RECORDS FOR THIS TASK below:

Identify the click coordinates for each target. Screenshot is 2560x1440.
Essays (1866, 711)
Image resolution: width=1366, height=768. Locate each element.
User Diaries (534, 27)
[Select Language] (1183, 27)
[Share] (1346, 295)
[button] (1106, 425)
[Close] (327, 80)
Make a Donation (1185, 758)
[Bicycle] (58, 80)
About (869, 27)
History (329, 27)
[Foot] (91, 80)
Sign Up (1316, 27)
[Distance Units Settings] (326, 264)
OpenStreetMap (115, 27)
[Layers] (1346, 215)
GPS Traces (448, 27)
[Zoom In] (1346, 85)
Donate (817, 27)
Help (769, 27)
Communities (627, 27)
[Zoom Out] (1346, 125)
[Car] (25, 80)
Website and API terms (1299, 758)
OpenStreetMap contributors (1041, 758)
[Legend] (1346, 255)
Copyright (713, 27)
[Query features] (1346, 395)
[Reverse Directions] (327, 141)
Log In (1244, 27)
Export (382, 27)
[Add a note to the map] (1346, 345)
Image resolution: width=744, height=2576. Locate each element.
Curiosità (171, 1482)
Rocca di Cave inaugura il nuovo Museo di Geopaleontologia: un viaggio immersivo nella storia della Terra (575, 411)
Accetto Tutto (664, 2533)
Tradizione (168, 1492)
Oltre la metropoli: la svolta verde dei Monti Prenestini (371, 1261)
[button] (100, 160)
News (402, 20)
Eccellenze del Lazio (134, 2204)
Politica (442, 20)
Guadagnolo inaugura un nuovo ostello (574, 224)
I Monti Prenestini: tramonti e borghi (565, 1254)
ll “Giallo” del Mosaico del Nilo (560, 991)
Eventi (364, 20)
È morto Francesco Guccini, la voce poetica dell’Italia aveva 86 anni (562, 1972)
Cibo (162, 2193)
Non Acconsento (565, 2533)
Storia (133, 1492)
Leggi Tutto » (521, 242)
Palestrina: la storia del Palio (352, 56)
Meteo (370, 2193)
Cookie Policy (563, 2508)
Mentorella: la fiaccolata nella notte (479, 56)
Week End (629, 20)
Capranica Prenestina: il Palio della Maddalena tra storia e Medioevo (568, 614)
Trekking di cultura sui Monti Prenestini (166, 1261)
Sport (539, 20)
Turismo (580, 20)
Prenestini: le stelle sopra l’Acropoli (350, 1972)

End of RECORDS FOR THIS TASK.

◆ **WORK TASK**: All of the records above should be given again exactly as written.

◆ **ANSWER BOX**:
Identify the click coordinates for each target. Screenshot is 2560x1440.
Essays (1866, 711)
Image resolution: width=1366, height=768. Locate each element.
User Diaries (534, 27)
[Select Language] (1183, 27)
[Share] (1346, 295)
[button] (1106, 425)
[Close] (327, 80)
Make a Donation (1185, 758)
[Bicycle] (58, 80)
About (869, 27)
History (329, 27)
[Foot] (91, 80)
Sign Up (1316, 27)
[Distance Units Settings] (326, 264)
OpenStreetMap (115, 27)
[Layers] (1346, 215)
GPS Traces (448, 27)
[Zoom In] (1346, 85)
Donate (817, 27)
Help (769, 27)
Communities (627, 27)
[Zoom Out] (1346, 125)
[Car] (25, 80)
Website and API terms (1299, 758)
OpenStreetMap contributors (1041, 758)
[Legend] (1346, 255)
Copyright (713, 27)
[Query features] (1346, 395)
[Reverse Directions] (327, 141)
Log In (1244, 27)
Export (382, 27)
[Add a note to the map] (1346, 345)
Image resolution: width=744, height=2576. Locate each element.
Curiosità (171, 1482)
Rocca di Cave inaugura il nuovo Museo di Geopaleontologia: un viaggio immersivo nella storia della Terra (575, 411)
Accetto Tutto (664, 2533)
Tradizione (168, 1492)
Oltre la metropoli: la svolta verde dei Monti Prenestini (371, 1261)
[button] (100, 160)
News (402, 20)
Eccellenze del Lazio (134, 2204)
Politica (442, 20)
Guadagnolo inaugura un nuovo ostello (574, 224)
I Monti Prenestini: tramonti e borghi (565, 1254)
ll “Giallo” del Mosaico del Nilo (560, 991)
Eventi (364, 20)
È morto Francesco Guccini, la voce poetica dell’Italia aveva 86 anni (562, 1972)
Cibo (162, 2193)
Non Acconsento (565, 2533)
Storia (133, 1492)
Leggi Tutto » (521, 242)
Palestrina: la storia del Palio (352, 56)
Meteo (370, 2193)
Cookie Policy (563, 2508)
Mentorella: la fiaccolata nella notte (479, 56)
Week End (629, 20)
Capranica Prenestina: il Palio della Maddalena tra storia e Medioevo (568, 614)
Trekking di cultura sui Monti Prenestini (166, 1261)
Sport (539, 20)
Turismo (580, 20)
Prenestini: le stelle sopra l’Acropoli (350, 1972)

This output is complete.